Schade! Rote Raben verlieren in Stuttgart nach drei engen SätzenZurück zur Übersicht

Szene F hoch

Schade! Die Roten Raben haben die Überraschung nicht geschafft und sind im Achtelfinale des DVV-Pokals bei Titelverteidiger Allianz MTV Stuttgart ausgeschieden. Vor 1.100 Zuschauern in der „Scharrena“ unterlag das Team von Cheftrainer Jonas Kronseder mit 0:3, bot dem Favoriten dabei jedoch in allen drei Sätzen, die 23:25, 27:29 und 21:25 endeten, couragiert Paroli. Im zweiten Durchgang hatten die Vilsbiburgerinnen sogar drei Satzbälle. Insgesamt war es eine enorme Leistungssteigerung gegenüber den beiden Spielen am letzten Wochenende, so dass die Roten Raben den nächsten Aufgaben nun mit Optimismus entgegensehen können.

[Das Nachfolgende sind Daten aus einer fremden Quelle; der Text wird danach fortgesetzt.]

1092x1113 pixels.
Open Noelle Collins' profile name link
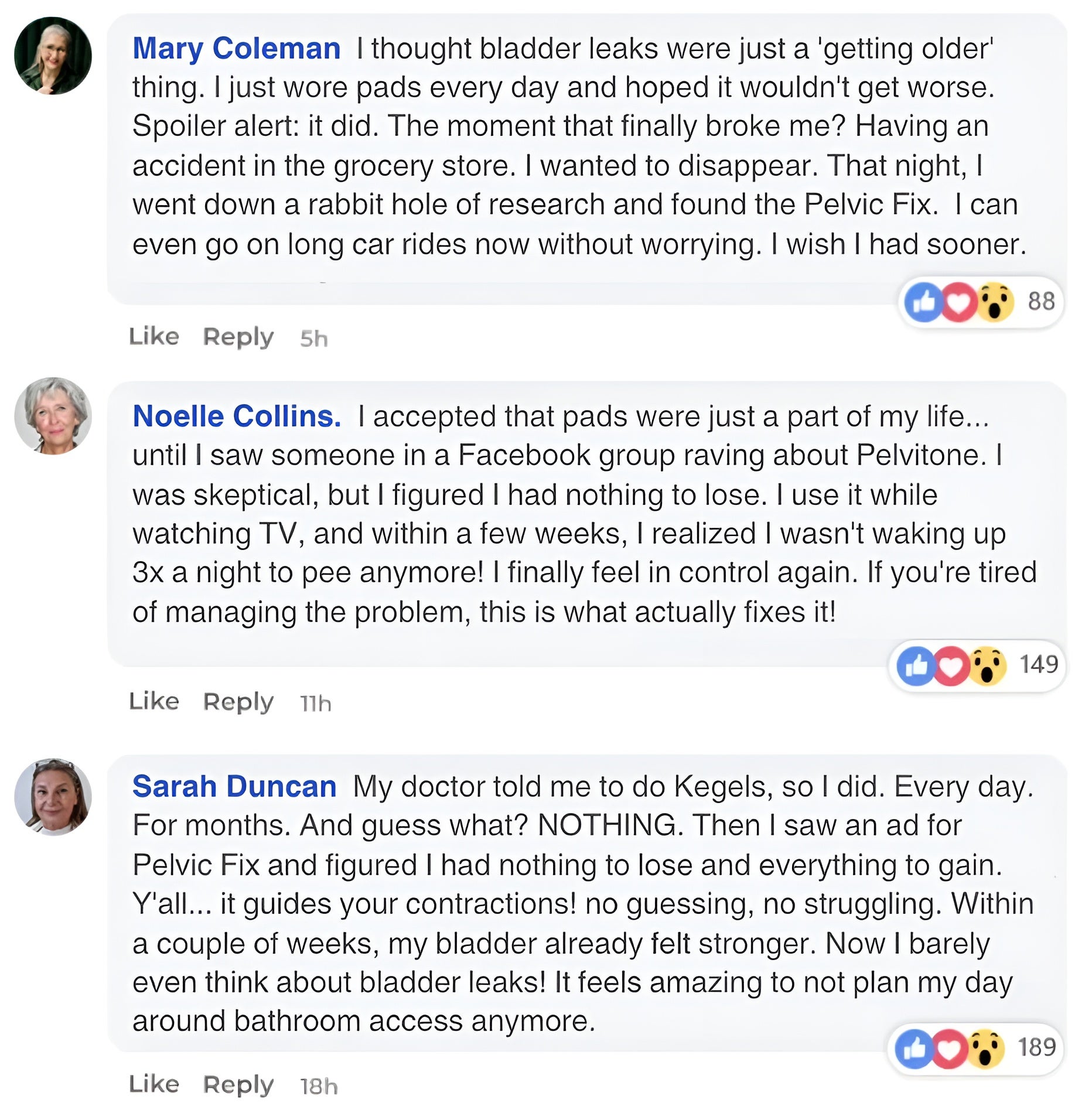(x=237, y=416)
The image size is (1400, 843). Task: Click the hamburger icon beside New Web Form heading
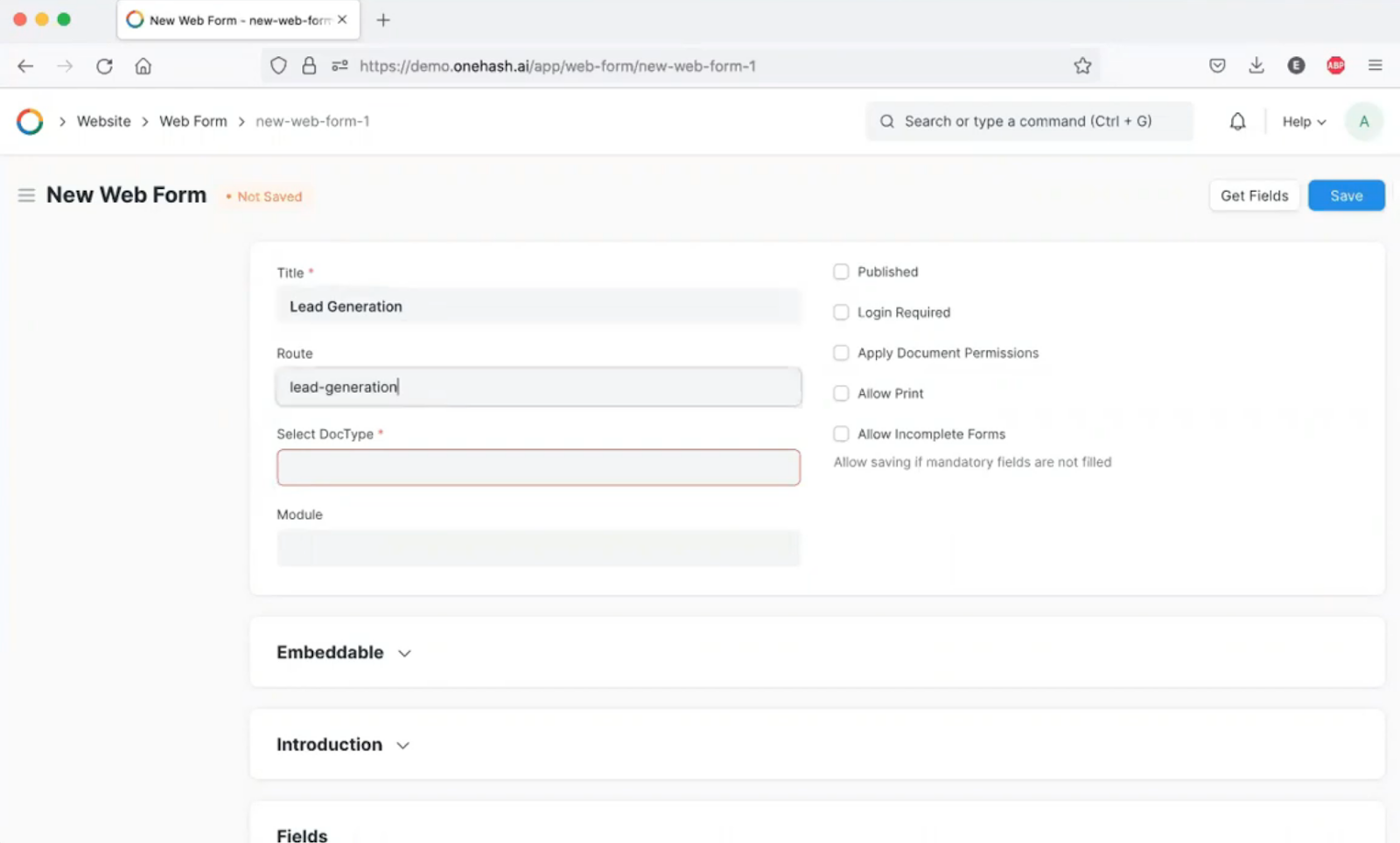point(26,195)
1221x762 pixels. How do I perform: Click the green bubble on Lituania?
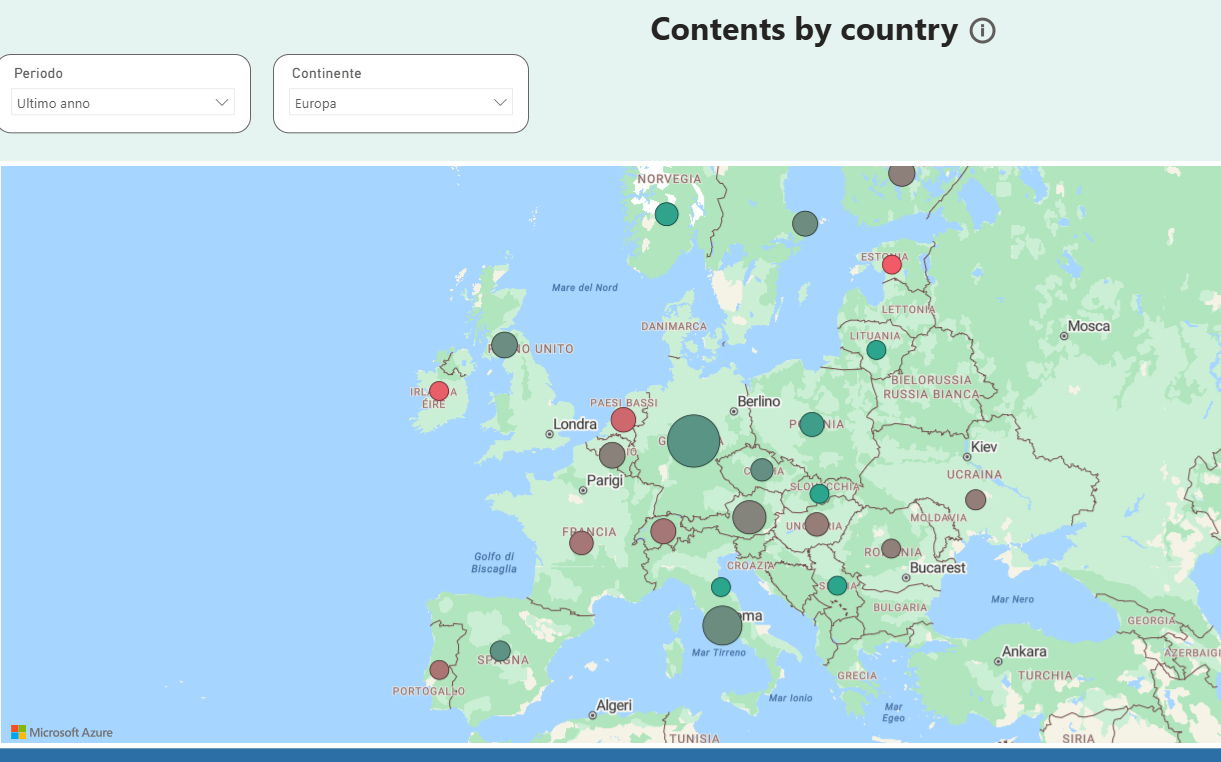(876, 350)
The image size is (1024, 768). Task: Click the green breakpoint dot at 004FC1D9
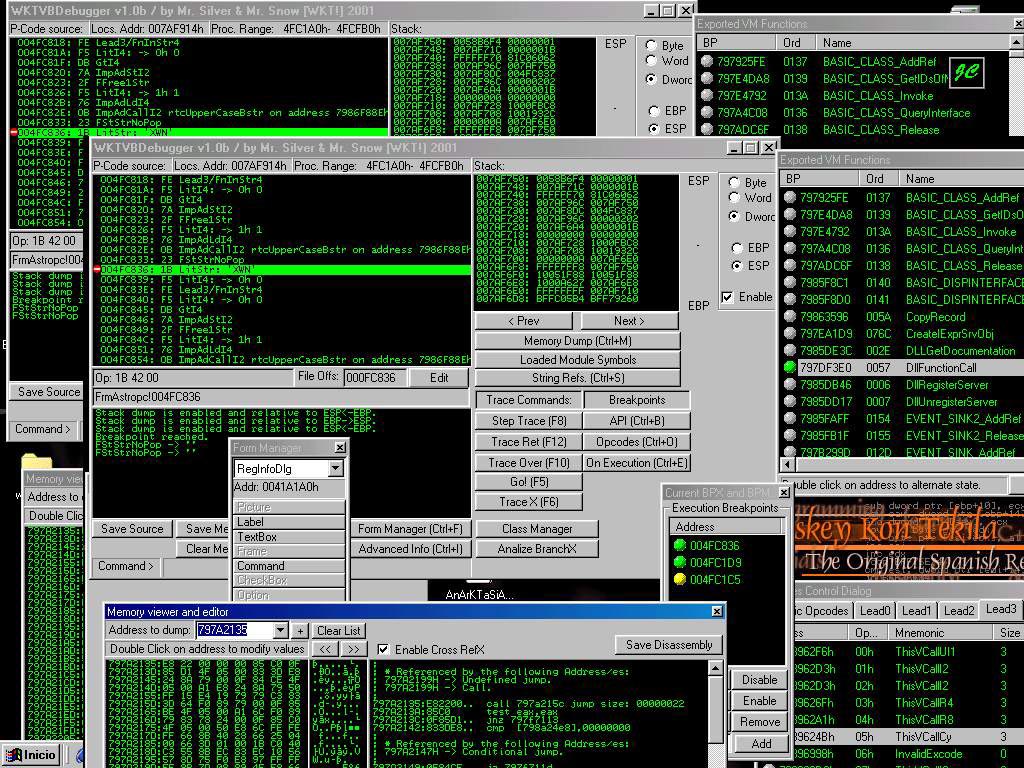point(680,562)
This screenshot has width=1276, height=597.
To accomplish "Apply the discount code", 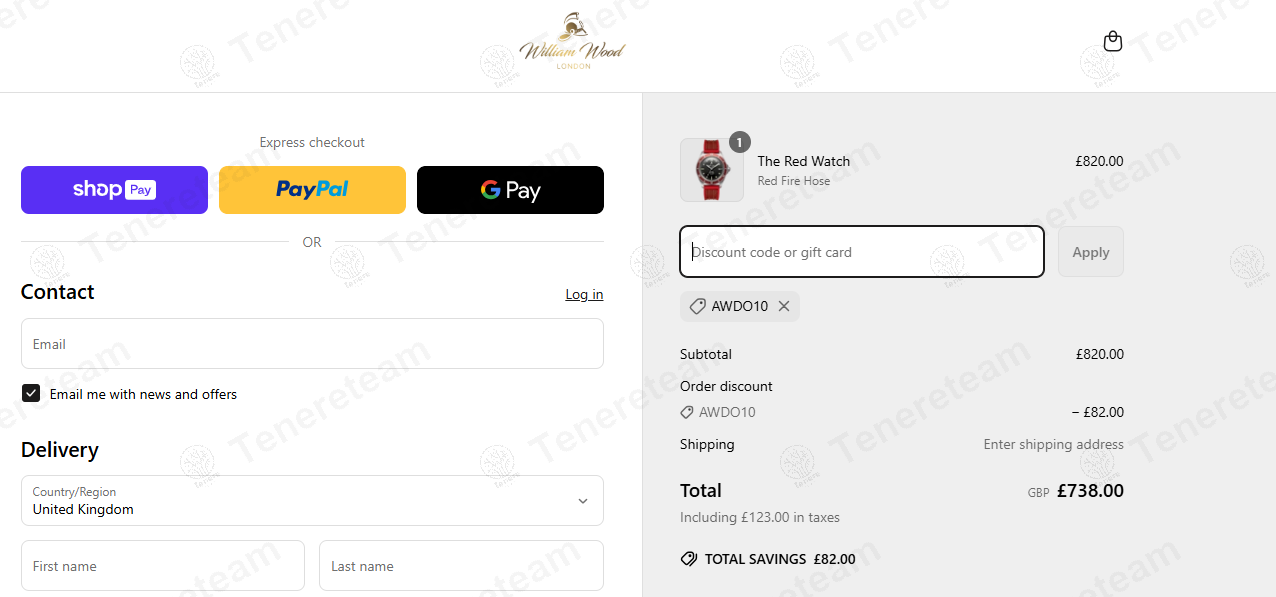I will pyautogui.click(x=1091, y=252).
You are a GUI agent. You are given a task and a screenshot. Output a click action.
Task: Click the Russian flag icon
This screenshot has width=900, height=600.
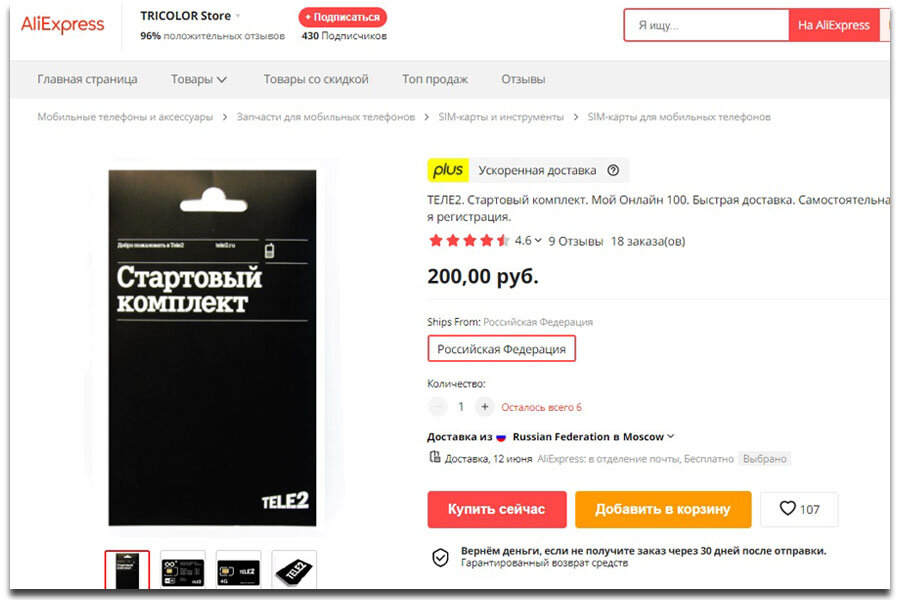[501, 438]
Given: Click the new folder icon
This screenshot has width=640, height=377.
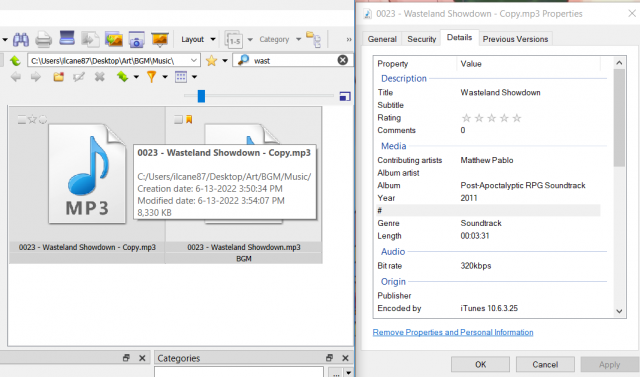Looking at the screenshot, I should [59, 77].
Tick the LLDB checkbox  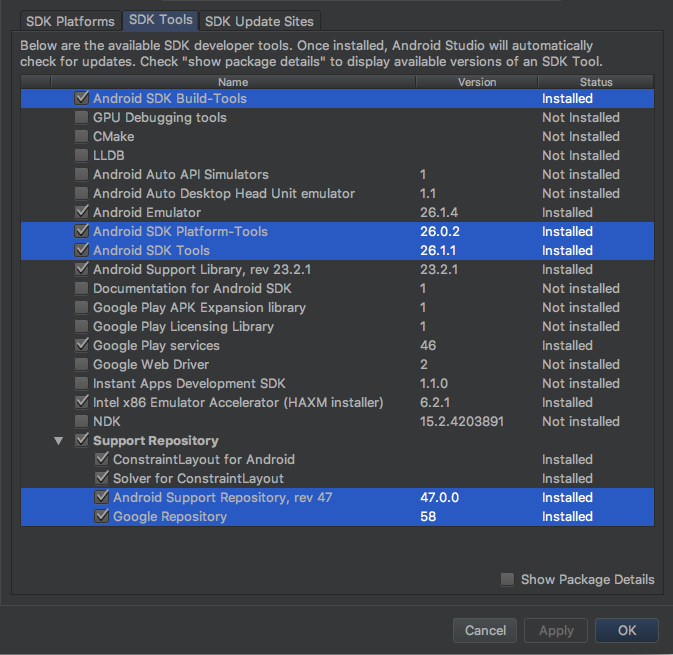point(81,156)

Vilsbiburg konnte wieder auf Libera Kirsten Knip zurückgreifen, die Niederländerin kehrte nach ihrer Knieverletzung ins Team zurück und verlieh der Annahme deutlich mehr Stabilität. Im Zuspiel setzte Coach Kronseder diesmal auf Tess von Piekartz, auch sie gab dem Spiel neue Impulse.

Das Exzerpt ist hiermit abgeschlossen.